Roman : Identité, Martine Marck (ed.BoD, 2024)
Martine Marck est la romancière la plus authentique qui soit. Depuis des années elle a renoncé à ce qui fait habituellement la vie des écrivains : course à l’éditeur, simagrées de la promotion, jeux de l’entregent… L’industrie du livre ne passera pas par elle, ou si peu. Martine Marck n’est mue que par le désir de raconter. Comme Stendhal, elle a fait le choix d’un happy few et s’est débarrassée de toutes les scories du succès. Et pourtant, cet épiphénomène du monde du livre mérite, malgré elle, qu’on la découvre.
Identité est le roman des racines. Rachel vient de perdre sa mère, une femme froide et distante pour sa fille et sa fille le lui a bien rendu. Dans les papiers qu’elle découvre, une étrange lettre intrigue Rachel : Simon, un jeune homme né sous X, a retrouvé la trace de sa mère, une donneuse compatible pour une greffe de moelle osseuse. Rachel n’hésite pas et offre sa moelle à Simon dont on apprendra, suite à des investigations génétiques, qu’il est le frère de Rachel. Débute alors une étonnante remontée du fleuve originel. Et Rachel et Simon vont découvrir l’impensable… Et si la mère avait eu de bonnes raisons de cacher ses origines à Rachel ? On navigue entre Strasbourg et Nantes, entre les hésitations et les doutes de cette fratrie qui se découvre.

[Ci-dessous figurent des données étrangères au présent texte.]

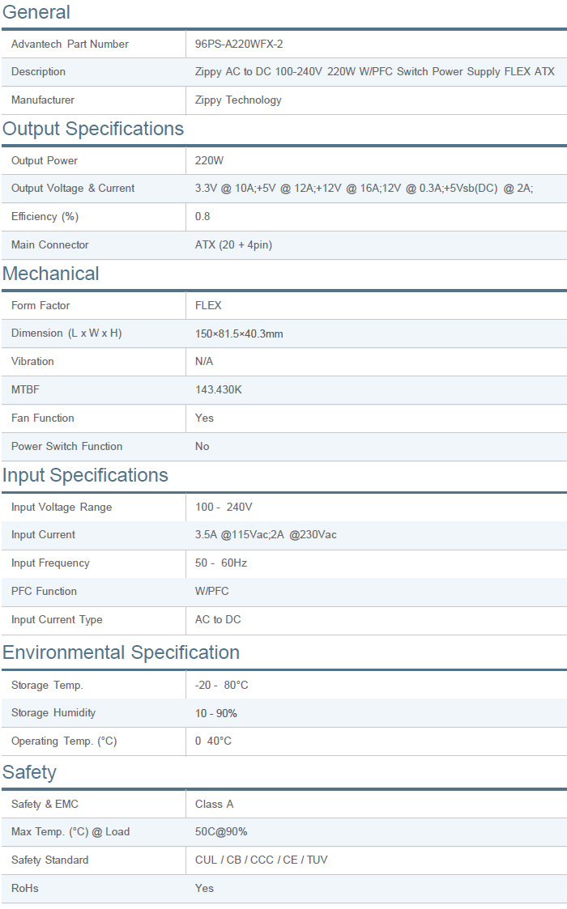Click the dimension value 150×81.5×40.3mm
Image resolution: width=567 pixels, height=909 pixels.
pyautogui.click(x=239, y=334)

Identité est un roman à deux voix. Chaque chapitre alterne un narrateur, tantôt Rachel tantôt Simon. On ne tombe pas pour autant dans la redondance puisque chaque personnage reprend le récit là où l’autre l’a laissé. On pénètre ainsi dans les consciences des protagonistes et cette focalisation interne alternée nous en dit long sur les errances psychologiques de Rachel et de Simon. Peut-être d’aucuns regretteront la conscience par trop pure de ces personnages eux-mêmes produits (ce n’est pas spoiler que de le dire) d’un inceste. Sans doute ce besoin de pureté est-il même nécessaire pour contrebalancer l’infâme bourbier des origines. Mais Martine Marck a choisi de donner vie à des personnages entiers et dépourvus de méchanceté. S’ils en perdent un peu d’épaisseur romanesque, ils en gagnent en texture philosophique et symbolique. Après tout, un personnage de roman est aussi l’incarnation d’un idéal.
D’emblée, la référence à Camus est explicite « Aujourd’hui maman est morte, ou peut-être hier ». Pour aussitôt remettre en question les sentiments qui reliaient Rachel à sa mère. Mais le véritable « étranger », c’est Simon, étranger à lui-même et aux autres, jusqu’à ce que la découverte de sa sœur ne vienne donner un sens à ce sentiment de solitude : « Je suis étrange, étranger, je ne sais plus qui a dit irremplaçable parce que différent, unique aussi. Mais je ne suis plus seul à être unique, nous sommes deux et c’est une richesse que je peux mesurer » (p.218). C’est précisément ici que s’arrête le parallèle avec Camus. Identité (au singulier) est le roman des retrouvailles, même au prix de la vérité la plus terrible qui soit. Une résilience de l’individu face à des agissements dont il n’est pas responsable, et qui ne peut se faire que conjointement, dans cette sphère que l’on appelle famille.